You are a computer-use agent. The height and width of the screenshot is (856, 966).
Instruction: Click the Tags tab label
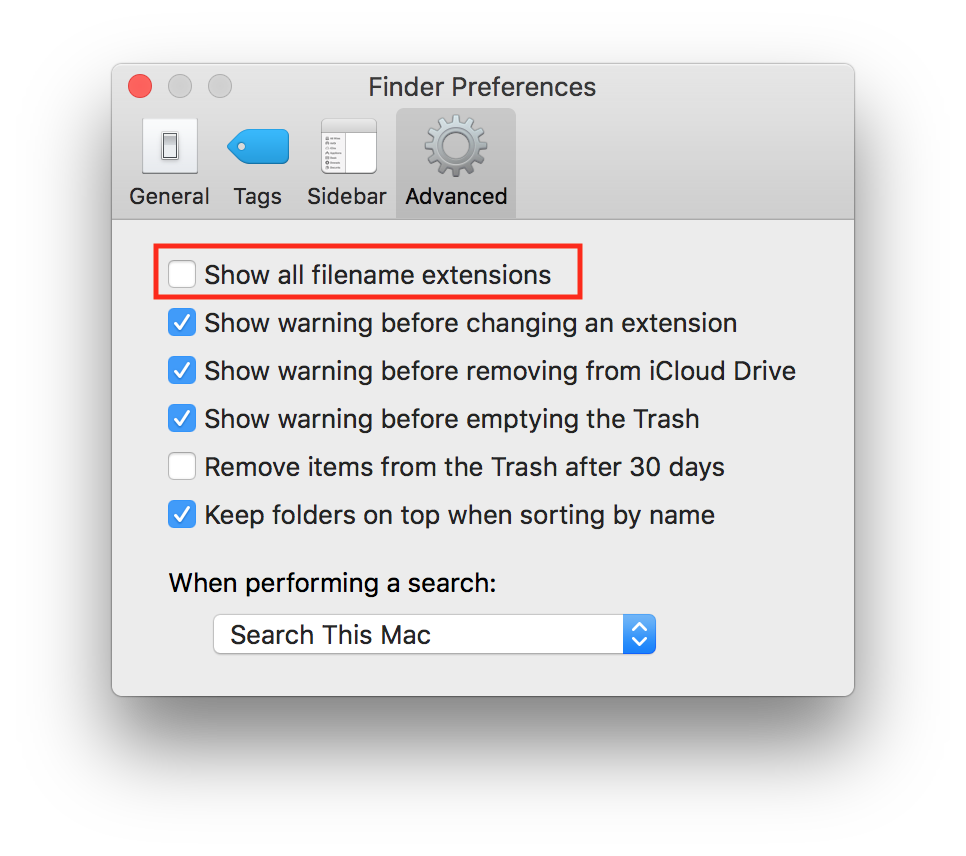(257, 196)
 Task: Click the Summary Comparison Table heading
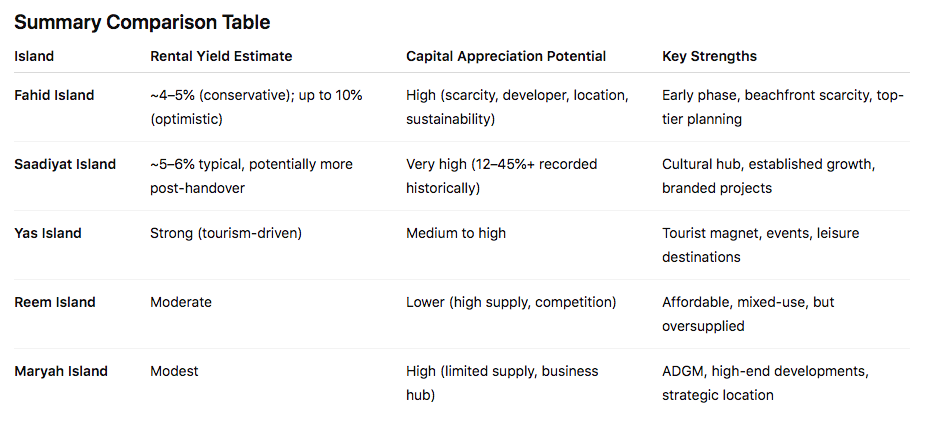coord(142,23)
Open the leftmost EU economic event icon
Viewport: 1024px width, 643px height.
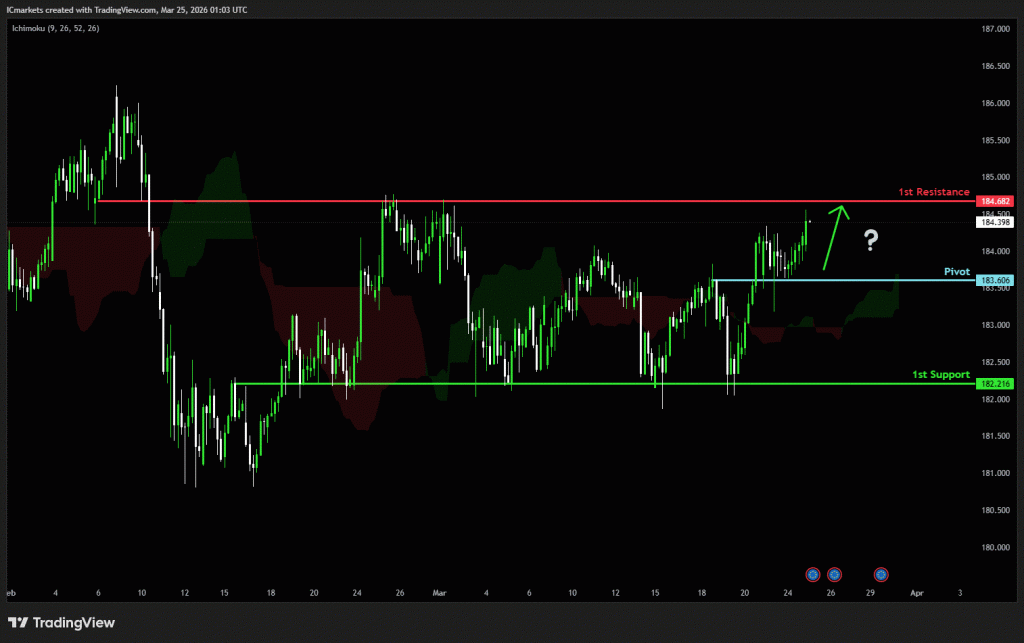point(813,574)
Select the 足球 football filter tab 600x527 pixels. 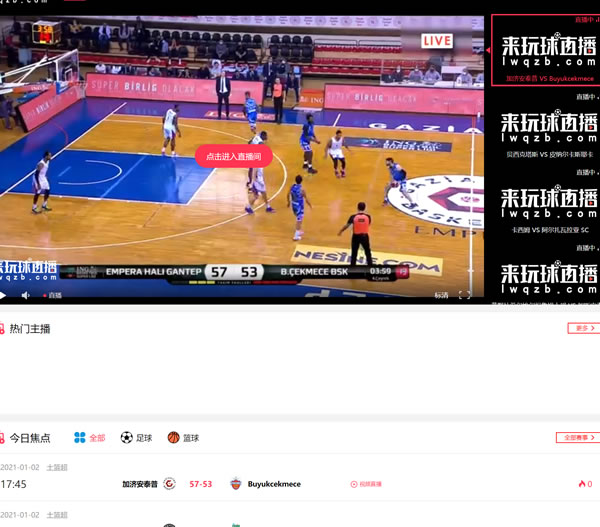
_ _ _ _ _
Go through the listing above and retype it exactly, skipping every picture.

You are a computer-use agent. The height and width of the screenshot is (856, 966).
Instruction: Click the Tags tab label
(257, 196)
 Task: Click the Summary Comparison Table heading
coord(142,23)
Open the leftmost EU economic event icon
Viewport: 1024px width, 643px height.
point(813,574)
Select the 足球 football filter tab 600x527 pixels. 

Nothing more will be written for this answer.